Los religiosos que abusan de la fe de las personas y “venden” milagros Parte ll
“A la gente se le dice que Dios no quiere que sigan siendo pobres. Así que ‘plantan una semilla’”, dijo Evarline.
Cuando un líder religioso pide una contribución financiera a cambio de un resultado específico, como un milagro, se lo conoce como una “ofrenda semilla”. Y es que se apoyan en el Evangelio de la Prosperidad, que dice que Dios recompensa la fe con riqueza y salud, por lo que los creyentes demuestran su “fe” entregando dinero, y el cura o pastor les asegura que Dios se lo devolverá incrementado.

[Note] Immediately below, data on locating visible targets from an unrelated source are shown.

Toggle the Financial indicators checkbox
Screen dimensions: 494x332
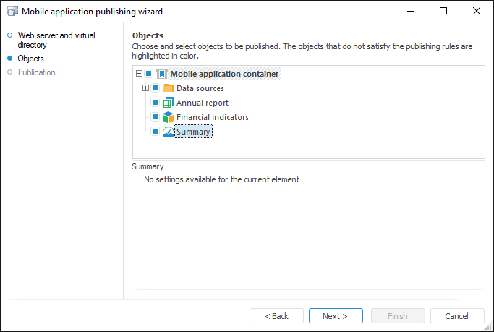pyautogui.click(x=155, y=117)
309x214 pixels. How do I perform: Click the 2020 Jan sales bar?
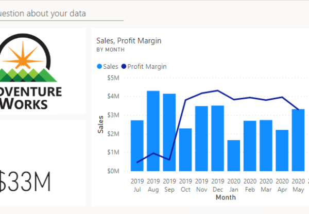point(233,155)
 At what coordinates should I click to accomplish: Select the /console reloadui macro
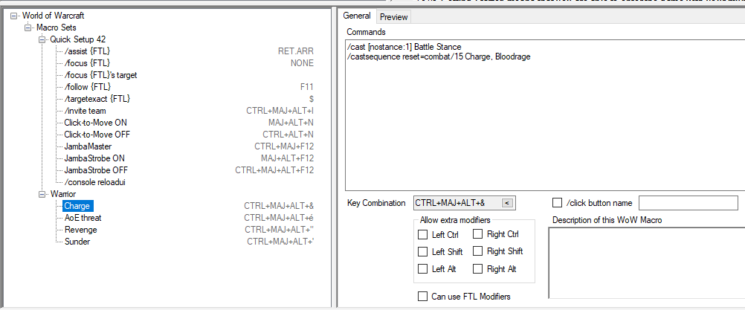94,182
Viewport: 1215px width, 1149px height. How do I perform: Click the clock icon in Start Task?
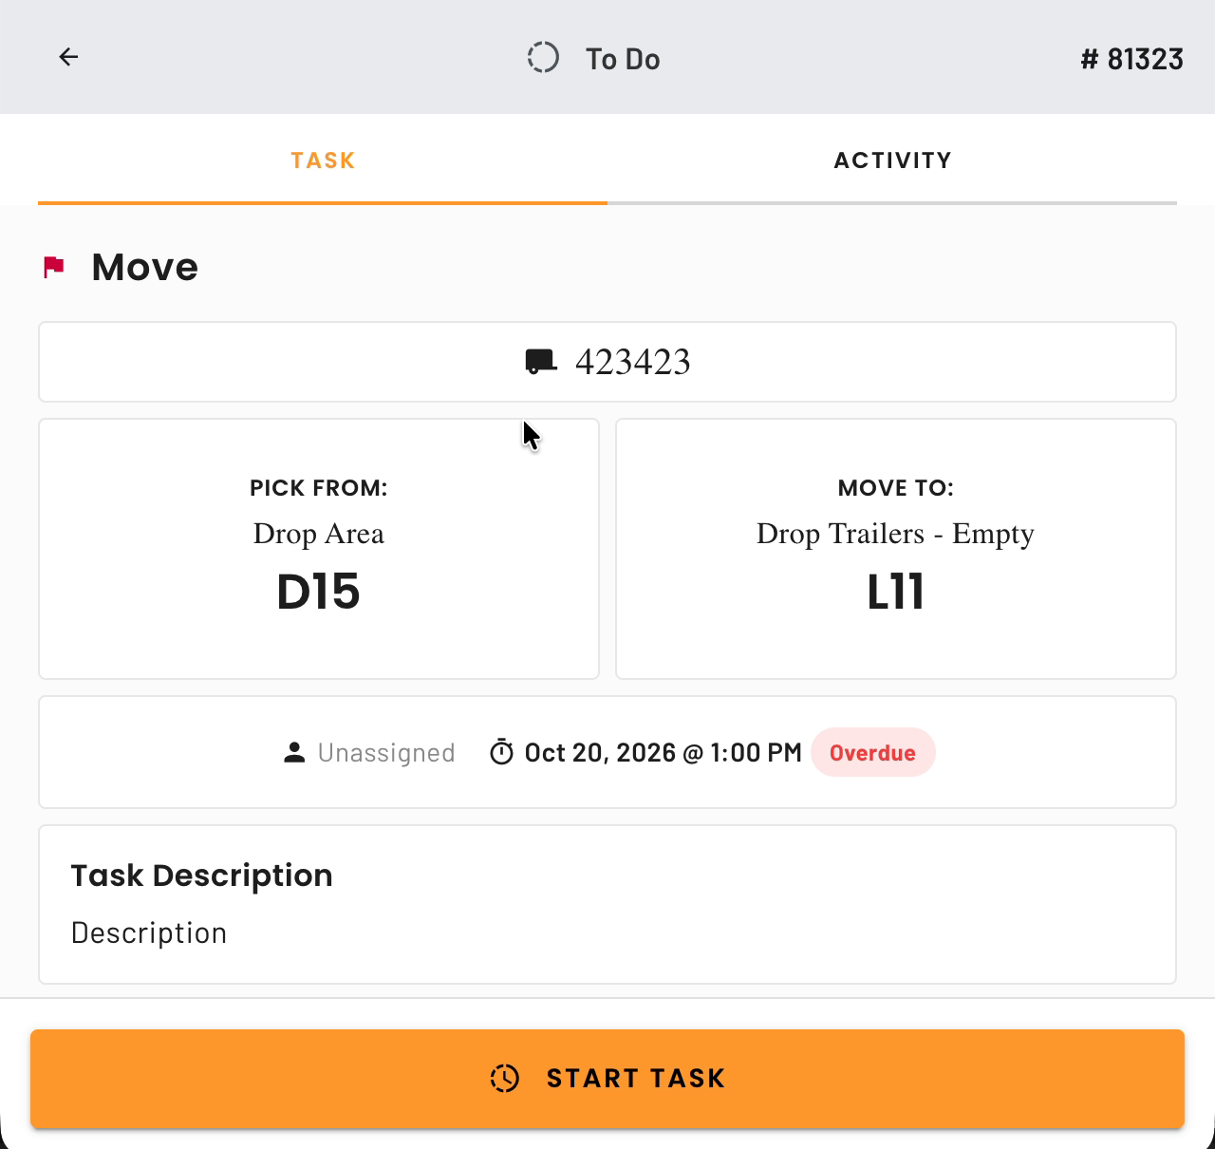[505, 1079]
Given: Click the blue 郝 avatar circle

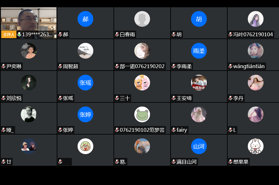Looking at the screenshot, I should click(x=85, y=19).
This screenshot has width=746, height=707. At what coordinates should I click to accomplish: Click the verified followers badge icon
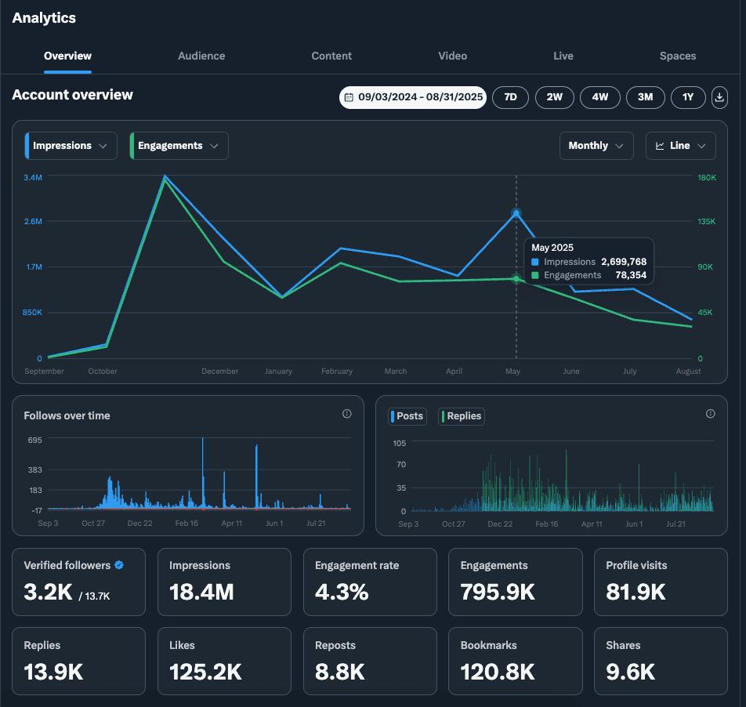[119, 564]
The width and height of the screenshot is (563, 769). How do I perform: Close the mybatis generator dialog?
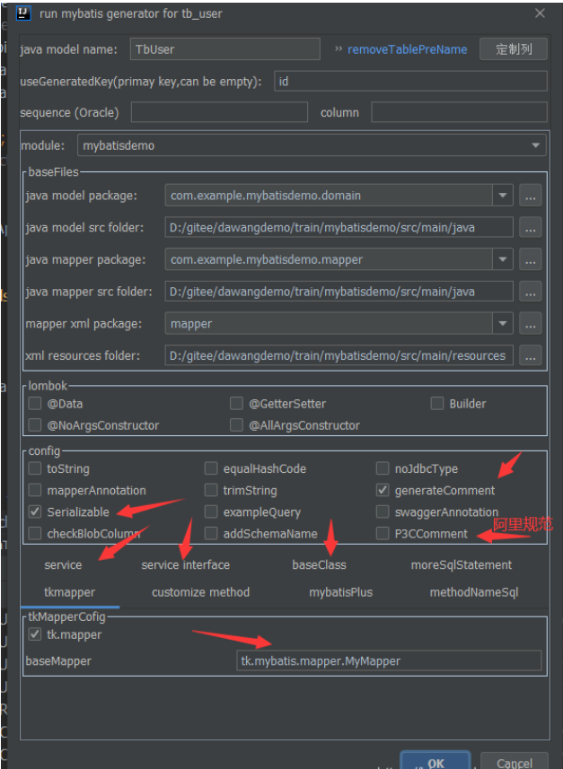tap(540, 13)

Las “ofrendas semilla” se dieron por primera vez en Estados Unidos en el siglo XX y después, a principios de la década del 2000, se extendió por África, donde es muy común que se juegue con las necesidades de las personas y su fe, pues los cristianos representan el 46,53% de la población.
Por ejemplo, en una iglesia nigeriana de Estados Unidos, una mujer -que solicitó no utilizar su nombre real- y su esposo fueron presionados a hacer este tipo de ofrendas. Además, los obligaban a dar un diezmo (el 10% de sus ingresos mensuales) para financiar a la iglesia y el “liderazgo” del cura.

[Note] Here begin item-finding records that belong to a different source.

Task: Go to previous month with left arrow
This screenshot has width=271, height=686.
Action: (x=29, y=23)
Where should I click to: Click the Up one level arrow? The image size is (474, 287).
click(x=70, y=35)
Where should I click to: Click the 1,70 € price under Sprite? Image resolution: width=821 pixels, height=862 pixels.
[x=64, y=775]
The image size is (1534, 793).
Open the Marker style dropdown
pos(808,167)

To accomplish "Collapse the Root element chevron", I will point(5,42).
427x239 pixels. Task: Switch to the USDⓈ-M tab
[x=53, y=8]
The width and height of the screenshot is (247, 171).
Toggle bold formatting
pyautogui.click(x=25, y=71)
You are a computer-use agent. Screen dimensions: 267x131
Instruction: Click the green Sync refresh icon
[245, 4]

A todos los miembros les decían que, a cambio de sus donaciones, serían bendecidos por el pastor principal en Nigeria. Y las personas, esperanzadas, incluso hacían sus pagos con tarjetas de crédito, pues muchos no contaban con el dinero solicitado, como una asistente que dijo que no tenía suficiente dinero a fin de mes, a lo que el pastor le dijo que “dar es más importante que pagar el alquiler”.

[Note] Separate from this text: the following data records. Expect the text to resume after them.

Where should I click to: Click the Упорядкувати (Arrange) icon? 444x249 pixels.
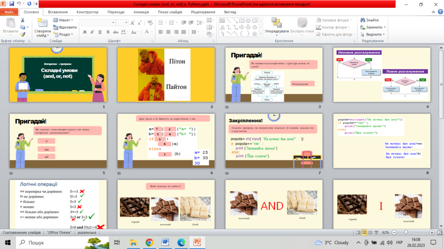click(x=276, y=23)
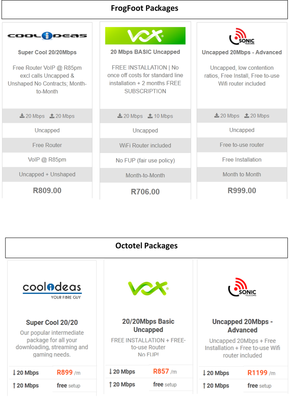Click the Cool Ideas logo under FrogFoot
Image resolution: width=294 pixels, height=397 pixels.
[47, 36]
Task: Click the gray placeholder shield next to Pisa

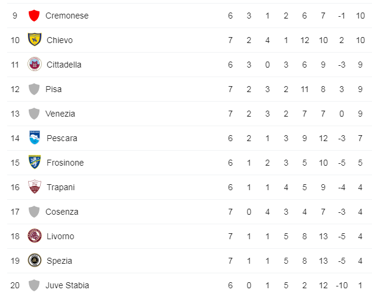Action: point(34,89)
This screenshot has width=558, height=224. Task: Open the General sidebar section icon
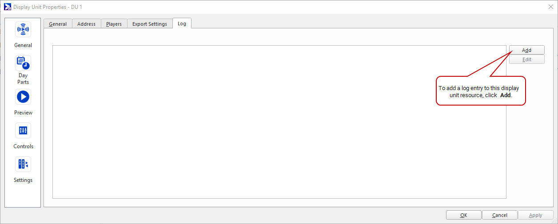pyautogui.click(x=23, y=30)
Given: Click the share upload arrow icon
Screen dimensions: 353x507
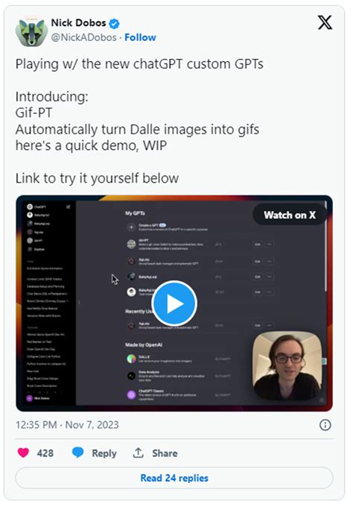Looking at the screenshot, I should pyautogui.click(x=139, y=453).
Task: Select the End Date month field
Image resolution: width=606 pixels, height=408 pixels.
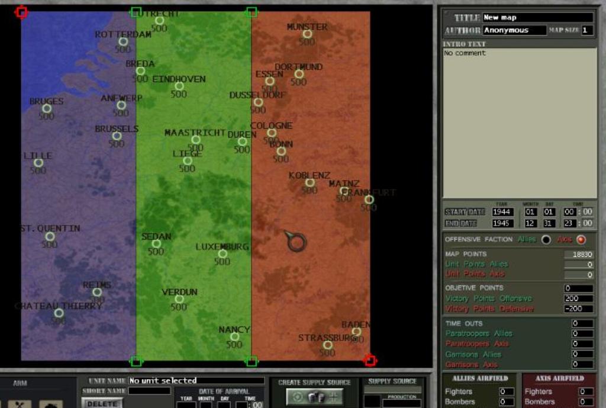Action: [531, 223]
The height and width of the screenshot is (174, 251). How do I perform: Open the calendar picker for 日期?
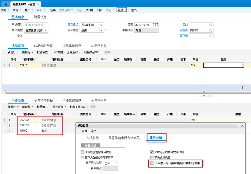point(155,25)
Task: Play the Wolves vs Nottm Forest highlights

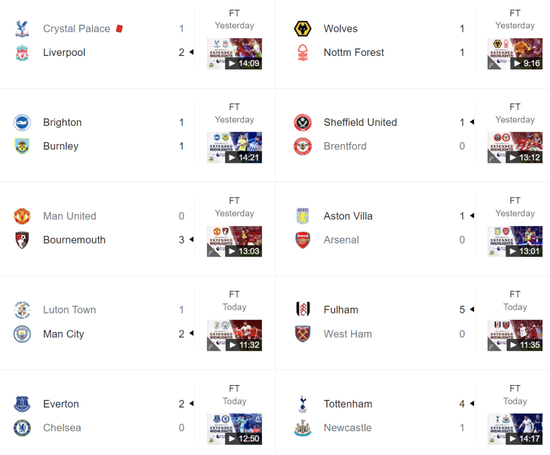Action: pos(515,54)
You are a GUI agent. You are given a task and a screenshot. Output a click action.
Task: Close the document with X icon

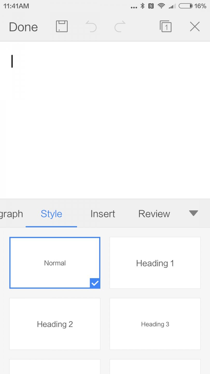195,26
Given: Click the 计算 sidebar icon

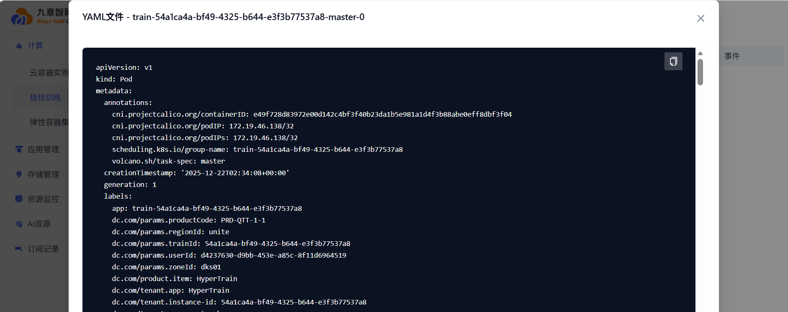Looking at the screenshot, I should click(19, 46).
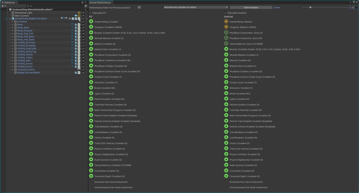Click the Hierarchy panel lock icon
359x193 pixels.
tap(82, 2)
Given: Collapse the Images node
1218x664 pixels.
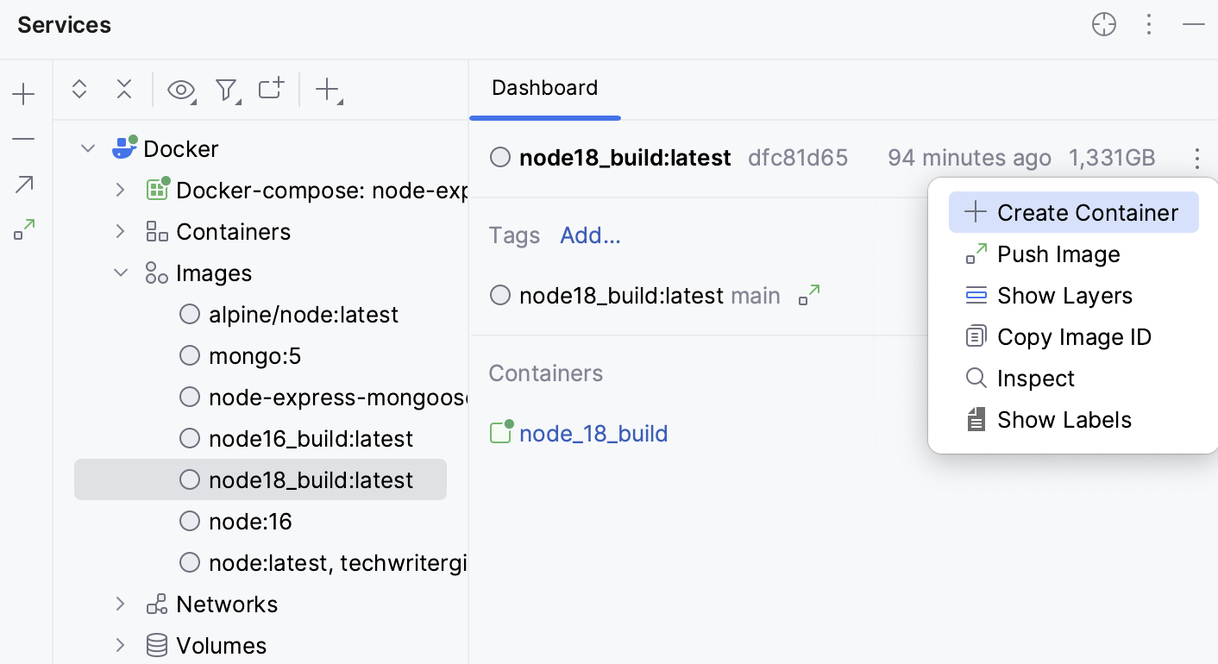Looking at the screenshot, I should [120, 272].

Y cuando los milagros prometidos nunca llegaban, los asistentes le preguntaban al pastor por qué no habían ocurrido, a lo que él les contestaba que “no oraste lo suficiente, no sembraste suficiente semillas. No tuviste suficiente fe”.

¿Por qué la gente sigue donando, a pesar de que eso significa endeudarse? Jörg Haustein, profesor asociado de Cristianismo Mundial en la Universidad de Cambridge dice que “es un poco como jugar a la lotería cuando no tienes dinero”.
“Por supuesto, también hay un aire de desesperación, puede ser el último recurso que tiene uno”, agregó.
En esta línea, Evarline, la mujer de Kenia que fue estafada por su pastor, dice que, aún con la experiencia que ha tenido, no ha perdido la fe en su religión: “Yo no diría que la iglesia es mala. La iglesia es buena. Son los pastores los que están haciendo el mal. Son los que están pidiendo dinero”.